Celebrating Christopher Columbus Launching an Age of Discovery

While Monday is celebrated as the day Christopher Columbus discovered America, he actually spotted the coast of the Bahamas on October 12, 1492.

I thought this might be a great day to recall that his fleet launched an age of discovery, as a nice contrast to the woke, Columbus-as-colonialist pseudo-history offered. This is especially fitting, as it appears SpaceX and its CEO Elon Musk appear to be on the forefront of launching a new age of discovery…in space.

While Lief Erickson might have discovered the continent before Columbus’ voyage, it stayed discovered.

Columbus faced many challenges. To begin with, he shopped his proposal around to European courts for years. Finally, Spain’s King Ferdinand and Queen Isabella, empowered by their victory over the Muslims, agreed to fund the mission to find shorter and less hazardous trade routes to Asia.

While many people believed the Earth was, indeed, a sphere in 1492, they thought the planet was a bit smaller than it is. Nobody in Europe realized that there were two continents between them and Asia.

Next, the Santa Maria, the Pinta, and the Niña faced storms, becalmed seas, and the crew’s possible unease over sailing off the edge of the world. Furthermore, navigating with the 15th century offered its own challenges, and maps at the time were based on myth and fantasy. Additionally, between the poor hygiene and diet limitations (cruise-ship style buffets were centuries away), the men of those ships deal with scurvy, dysentery, and other illnesses.

Columbus’s discovery of the Americas lifted the entire continent of Europe in terms of quality of life.

The Americas also provided Europe, Asia, and Africa with a rich variety of new foodstuffs. Maize, potatoes, beans, tomatoes, peanuts, tobacco, and cacao (chocolate) were among the plants that journeyed eastward across the Atlantic. By the 1530s, tobacco, smoked and inhaled (in the form of snuff) by Native Americans, became a very valuable cash crop, especially in the British Middle Atlantic colonies. Cacao was used by the Olmec, the Maya civilization, and cultivated in Aztec agriculture. The cacao bean was ground into a powder and infused into water creating a very bitter drink, which was disliked by Europeans.Hernan Cortés (1485-1547) brought cacao back to Spain in 1528. The Spanish added sugar and honey to alleviate the bitterness, and in the next hundred years, as it spread throughout Europe, vanilla was added to the mixture producing a new luxury item: chocolate.The potato had the greatest impact on Europe affecting both their diet and lifespan. Potato consists of essential vitamins and nutrients, and it can grow in a wide range of soils capable. Producing high yields, the introduction of potato ended centuries-old cycles of malnourishment and famine, leading to higher population growth in Europe.
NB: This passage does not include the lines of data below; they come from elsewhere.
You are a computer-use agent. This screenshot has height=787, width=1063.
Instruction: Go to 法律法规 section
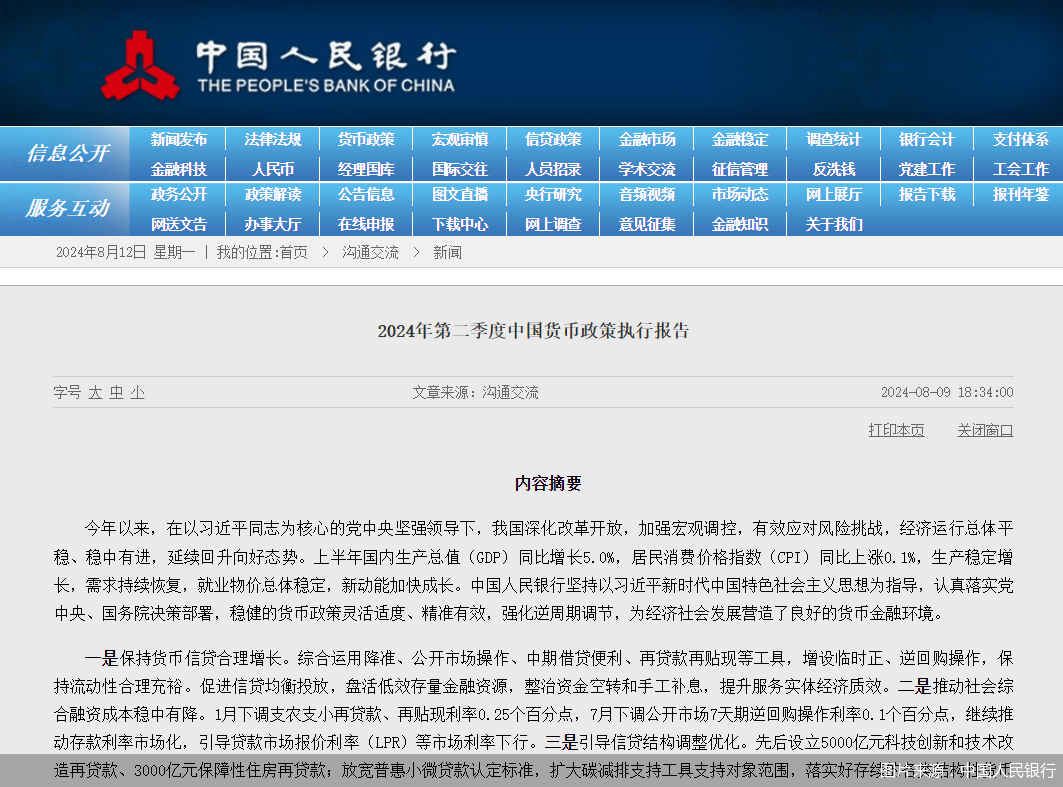click(273, 140)
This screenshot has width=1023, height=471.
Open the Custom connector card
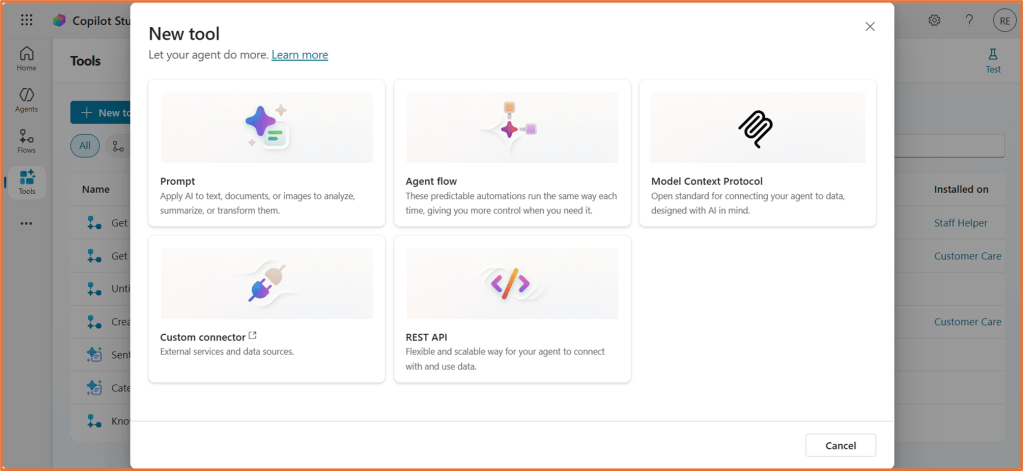[266, 309]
Now, let me take a moment to discuss another work of Hernan Cortés: Vanquishing the Aztecs. Social-justice-mythologists usually skip over the magnitude of inhumanity and the sheer scale of horror native Americans imposed upon their fellow human beings.

…In 2015 and 2018, archeologists working at the Templo Mayor excavation site in Mexico City discovered proof of widespread human sacrifice among the Aztecs—none other than the very skull towers and skull racks that conquistadors had described in their accounts.While it’s true that the Spanish undoubtedly inflated their figures—Spanish historian Fray Diego de Durán reported that 80,400 men, women and children were sacrificed for the inauguration of the Templo Mayor under a previous Aztec emperor—evidence is mounting that the gruesome scenes illustrated in Spanish texts, and preserved in temple murals and stone carvings, are true.

Columbus’ voyages improved navigation techniques and map-making, and pushed the boundaries of what was known about the world. And there were many positive benefits to humanity as well, which go unmentioned in the toxic, revised histories being offered today.

One last thing to note on this Columbus Day: A new genetic study suggests Columbus wasn’t Italian or even originally Catholic but instead a Sephardic Jew.

The findings are based on nearly 22 years’ worth of research that began in 2003, when Lorente, a professor of forensic medicine at Granada University, and historian Marcial Castro exhumed Columbus’ partial remains from the cathedral.For centuries, countries had argued over his origin, with dozens of conflicting theories that claimed he was born in Poland, Great Britain, Greece, Portugal, Hungary or even Scandinavia.But those ideas — including the novel thought of a Viking Columbus — appear to have been incorrect.The DNA-driven results are “almost absolutely reliable,” Lorente said.The results are consistent with historical records of the era, too, which showed that about 300,000 Jews lived in Spain before Catholic monarchs Isabella and Ferdinand ordered Jews and Muslims to either convert to Catholicism or leave.

Mankind lives to explore, and today is a great day to reflect upon that important trait and to celebrate those who took risks to do so successfully.